■ Work to complete
• A. Copy the stretch from "North Dakota may" through "roughly 5½-mile-wide structure." of the passage on the Red Wing Crater.
• B. List every place or geographic feature named in the Red Wing Crater passage, in the order each first appears.

North Dakota may be best known for its wide-open plains and booming oil industry, but buried deep beneath the surface lies another kind of treasure: an ancient impact crater dating back some 200 million years.

Known as the Red Wing Crater, this geological oddity formed during the Triassic era when a meteorite struck the area that is now McKenzie County, just miles from the North Unit of Theodore Roosevelt National Park. Unlike the iconic Meteor Crater in Arizona, Red Wing is hidden nearly a mile beneath the surface, concealed under layers of Jurassic-era rock. Geologists have had to rely on seismic imaging to detect its roughly 5½-mile-wide structure.

The crater’s location has added a layer of intrigue: it coincides with the heart of North Dakota’s oil boom. Researchers have long noted a curious pattern—ancient impact sites of a certain age sometimes indicate the presence of oil reserves.

■ Dataset content
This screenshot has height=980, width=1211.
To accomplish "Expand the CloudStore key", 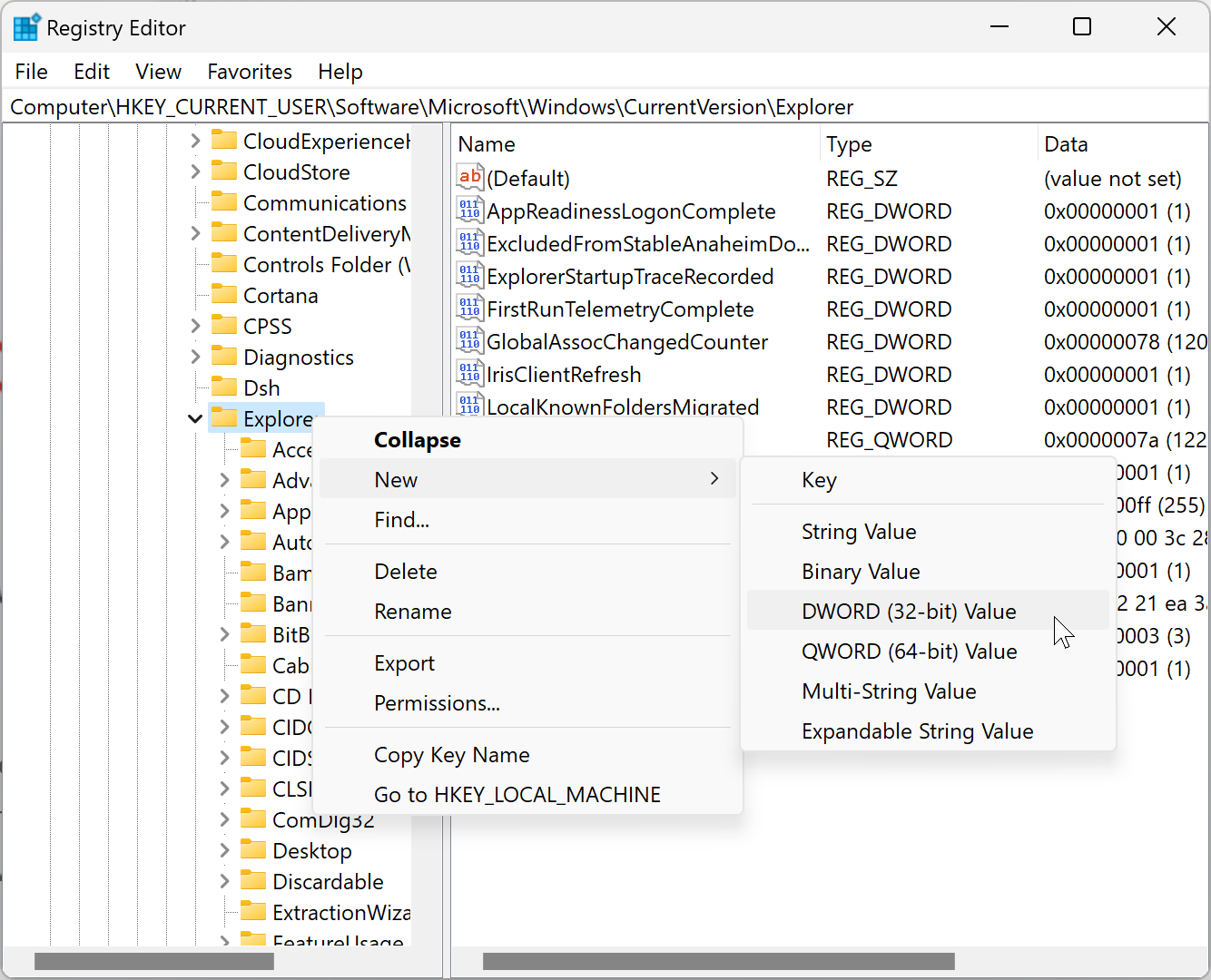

■ Solutions to the exercise
• A.
North Dakota may be best known for its wide-open plains and booming oil industry, but buried deep beneath the surface lies another kind of treasure: an ancient impact crater dating back some 200 million years.

Known as the Red Wing Crater, this geological oddity formed during the Triassic era when a meteorite struck the area that is now McKenzie County, just miles from the North Unit of Theodore Roosevelt National Park. Unlike the iconic Meteor Crater in Arizona, Red Wing is hidden nearly a mile beneath the surface, concealed under layers of Jurassic-era rock. Geologists have had to rely on seismic imaging to detect its roughly 5½-mile-wide structure.

• B.
North Dakota
Red Wing Crater
McKenzie County
North Unit of Theodore Roosevelt National Park
Meteor Crater
Arizona